▸ Entries supplied
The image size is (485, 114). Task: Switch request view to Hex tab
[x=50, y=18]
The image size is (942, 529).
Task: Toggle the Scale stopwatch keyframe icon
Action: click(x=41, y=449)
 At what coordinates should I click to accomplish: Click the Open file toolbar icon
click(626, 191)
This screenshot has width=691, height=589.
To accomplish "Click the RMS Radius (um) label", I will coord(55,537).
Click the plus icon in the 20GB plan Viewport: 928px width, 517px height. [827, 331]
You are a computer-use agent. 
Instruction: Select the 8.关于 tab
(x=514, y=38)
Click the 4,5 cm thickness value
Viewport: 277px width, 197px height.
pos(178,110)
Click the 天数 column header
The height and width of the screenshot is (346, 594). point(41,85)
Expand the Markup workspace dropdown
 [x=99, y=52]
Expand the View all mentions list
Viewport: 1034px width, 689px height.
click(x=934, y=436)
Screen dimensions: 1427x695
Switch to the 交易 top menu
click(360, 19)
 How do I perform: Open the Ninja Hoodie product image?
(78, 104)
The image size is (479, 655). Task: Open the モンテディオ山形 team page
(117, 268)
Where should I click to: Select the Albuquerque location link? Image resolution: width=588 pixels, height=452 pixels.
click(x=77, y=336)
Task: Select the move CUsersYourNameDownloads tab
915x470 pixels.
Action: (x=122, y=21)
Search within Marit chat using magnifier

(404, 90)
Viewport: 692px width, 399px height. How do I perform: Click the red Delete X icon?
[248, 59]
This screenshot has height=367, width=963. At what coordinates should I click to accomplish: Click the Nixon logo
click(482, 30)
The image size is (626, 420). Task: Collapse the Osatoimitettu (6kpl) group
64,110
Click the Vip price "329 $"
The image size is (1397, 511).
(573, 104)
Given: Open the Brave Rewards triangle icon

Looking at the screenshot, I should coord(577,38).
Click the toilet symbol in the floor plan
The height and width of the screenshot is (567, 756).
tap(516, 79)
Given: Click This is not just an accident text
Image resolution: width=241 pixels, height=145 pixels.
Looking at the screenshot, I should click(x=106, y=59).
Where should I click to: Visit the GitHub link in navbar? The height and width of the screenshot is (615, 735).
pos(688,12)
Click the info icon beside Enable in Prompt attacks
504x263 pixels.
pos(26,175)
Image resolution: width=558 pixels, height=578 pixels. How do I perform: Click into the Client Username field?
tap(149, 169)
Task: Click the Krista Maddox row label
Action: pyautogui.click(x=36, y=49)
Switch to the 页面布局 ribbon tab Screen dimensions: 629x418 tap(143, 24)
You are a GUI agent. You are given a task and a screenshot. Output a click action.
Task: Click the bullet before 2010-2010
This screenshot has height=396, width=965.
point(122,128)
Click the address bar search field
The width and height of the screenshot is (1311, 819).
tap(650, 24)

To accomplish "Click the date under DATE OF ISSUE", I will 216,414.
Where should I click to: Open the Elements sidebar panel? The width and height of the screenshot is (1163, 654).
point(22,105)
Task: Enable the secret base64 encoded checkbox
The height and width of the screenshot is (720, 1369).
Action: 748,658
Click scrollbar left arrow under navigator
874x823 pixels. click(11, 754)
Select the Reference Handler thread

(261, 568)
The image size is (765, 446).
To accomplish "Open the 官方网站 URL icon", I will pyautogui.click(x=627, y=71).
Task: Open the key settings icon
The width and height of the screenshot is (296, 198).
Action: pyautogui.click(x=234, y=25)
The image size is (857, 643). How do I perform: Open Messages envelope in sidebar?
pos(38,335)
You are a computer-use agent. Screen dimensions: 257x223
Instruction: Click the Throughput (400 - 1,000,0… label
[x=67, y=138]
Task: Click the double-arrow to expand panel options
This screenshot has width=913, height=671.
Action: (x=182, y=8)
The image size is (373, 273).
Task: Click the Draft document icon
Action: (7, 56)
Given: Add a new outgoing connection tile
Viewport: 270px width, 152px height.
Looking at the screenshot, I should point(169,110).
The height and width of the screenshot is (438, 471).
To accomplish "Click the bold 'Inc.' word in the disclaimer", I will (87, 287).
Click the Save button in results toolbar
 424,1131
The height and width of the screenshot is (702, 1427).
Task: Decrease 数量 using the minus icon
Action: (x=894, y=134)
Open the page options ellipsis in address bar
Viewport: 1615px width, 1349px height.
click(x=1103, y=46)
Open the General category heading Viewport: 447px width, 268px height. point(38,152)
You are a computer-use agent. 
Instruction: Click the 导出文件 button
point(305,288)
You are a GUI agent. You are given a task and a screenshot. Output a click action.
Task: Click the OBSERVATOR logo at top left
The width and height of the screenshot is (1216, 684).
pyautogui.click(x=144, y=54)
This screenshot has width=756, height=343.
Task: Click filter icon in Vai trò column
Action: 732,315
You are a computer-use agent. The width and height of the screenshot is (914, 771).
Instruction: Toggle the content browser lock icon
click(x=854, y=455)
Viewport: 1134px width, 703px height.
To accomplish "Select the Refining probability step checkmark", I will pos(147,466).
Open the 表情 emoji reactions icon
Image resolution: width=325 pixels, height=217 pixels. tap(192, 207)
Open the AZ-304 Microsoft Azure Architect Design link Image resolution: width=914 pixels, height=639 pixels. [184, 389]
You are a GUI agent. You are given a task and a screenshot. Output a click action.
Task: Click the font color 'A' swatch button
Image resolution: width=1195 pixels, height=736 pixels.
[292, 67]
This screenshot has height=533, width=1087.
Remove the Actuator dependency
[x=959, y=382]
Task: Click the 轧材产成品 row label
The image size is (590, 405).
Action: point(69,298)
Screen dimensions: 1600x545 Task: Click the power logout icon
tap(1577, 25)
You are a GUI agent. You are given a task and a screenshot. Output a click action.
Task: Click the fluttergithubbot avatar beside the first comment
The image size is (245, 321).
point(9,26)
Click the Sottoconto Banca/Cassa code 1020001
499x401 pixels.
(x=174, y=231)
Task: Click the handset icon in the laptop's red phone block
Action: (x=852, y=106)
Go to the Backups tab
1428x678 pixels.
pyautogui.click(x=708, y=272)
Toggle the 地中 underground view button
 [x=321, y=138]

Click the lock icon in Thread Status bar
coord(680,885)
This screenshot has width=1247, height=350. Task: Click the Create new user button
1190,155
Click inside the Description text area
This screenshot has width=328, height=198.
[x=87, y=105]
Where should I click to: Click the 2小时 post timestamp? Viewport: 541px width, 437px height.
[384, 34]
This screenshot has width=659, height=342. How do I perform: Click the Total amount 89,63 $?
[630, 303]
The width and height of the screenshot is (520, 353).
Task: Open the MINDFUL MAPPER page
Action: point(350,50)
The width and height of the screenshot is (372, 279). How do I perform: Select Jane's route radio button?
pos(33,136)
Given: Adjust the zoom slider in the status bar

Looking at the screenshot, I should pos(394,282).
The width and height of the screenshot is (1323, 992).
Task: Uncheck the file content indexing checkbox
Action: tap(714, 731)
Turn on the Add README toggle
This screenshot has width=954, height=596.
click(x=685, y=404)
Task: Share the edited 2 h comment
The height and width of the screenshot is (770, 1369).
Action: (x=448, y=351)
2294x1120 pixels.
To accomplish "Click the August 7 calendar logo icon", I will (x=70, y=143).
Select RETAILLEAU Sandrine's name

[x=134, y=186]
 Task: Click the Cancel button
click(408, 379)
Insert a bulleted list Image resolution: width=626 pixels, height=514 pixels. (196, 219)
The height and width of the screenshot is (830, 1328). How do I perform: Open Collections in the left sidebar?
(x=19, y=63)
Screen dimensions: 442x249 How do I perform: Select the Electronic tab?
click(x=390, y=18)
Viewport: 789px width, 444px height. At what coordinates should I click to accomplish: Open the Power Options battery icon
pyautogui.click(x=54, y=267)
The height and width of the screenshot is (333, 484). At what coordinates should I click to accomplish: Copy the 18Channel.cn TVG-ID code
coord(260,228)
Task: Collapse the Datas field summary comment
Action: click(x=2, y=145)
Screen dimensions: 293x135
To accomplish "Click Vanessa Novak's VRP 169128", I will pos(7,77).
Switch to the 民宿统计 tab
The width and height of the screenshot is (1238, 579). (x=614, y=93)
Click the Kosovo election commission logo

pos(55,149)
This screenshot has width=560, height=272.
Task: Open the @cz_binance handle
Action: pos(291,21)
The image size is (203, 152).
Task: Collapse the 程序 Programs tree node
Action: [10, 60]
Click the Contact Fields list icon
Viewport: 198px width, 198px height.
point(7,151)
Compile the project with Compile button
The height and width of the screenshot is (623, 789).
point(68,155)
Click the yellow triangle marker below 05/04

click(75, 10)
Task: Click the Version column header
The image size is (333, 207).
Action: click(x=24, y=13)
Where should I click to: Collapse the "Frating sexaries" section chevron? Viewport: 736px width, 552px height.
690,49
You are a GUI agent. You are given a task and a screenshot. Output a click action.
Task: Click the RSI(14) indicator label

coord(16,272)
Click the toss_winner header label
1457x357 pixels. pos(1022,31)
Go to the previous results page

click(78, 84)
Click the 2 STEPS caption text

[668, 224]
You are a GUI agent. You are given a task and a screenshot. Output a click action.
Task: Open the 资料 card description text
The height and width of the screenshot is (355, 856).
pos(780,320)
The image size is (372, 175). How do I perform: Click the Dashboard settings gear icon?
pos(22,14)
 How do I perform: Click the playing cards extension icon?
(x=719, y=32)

▸ Your instructions
Copy out every line of the items above that contains the word "label", matching its case exactly.

▸ Answer to this problem
To accomplish "Click the RMS Radius (um) label", I will coord(55,537).
Task: Click the Krista Maddox row label
Instruction: Click the Throughput (400 - 1,000,0… label
Task: Click the 轧材产成品 row label
Task: Click the RSI(14) indicator label
Click the toss_winner header label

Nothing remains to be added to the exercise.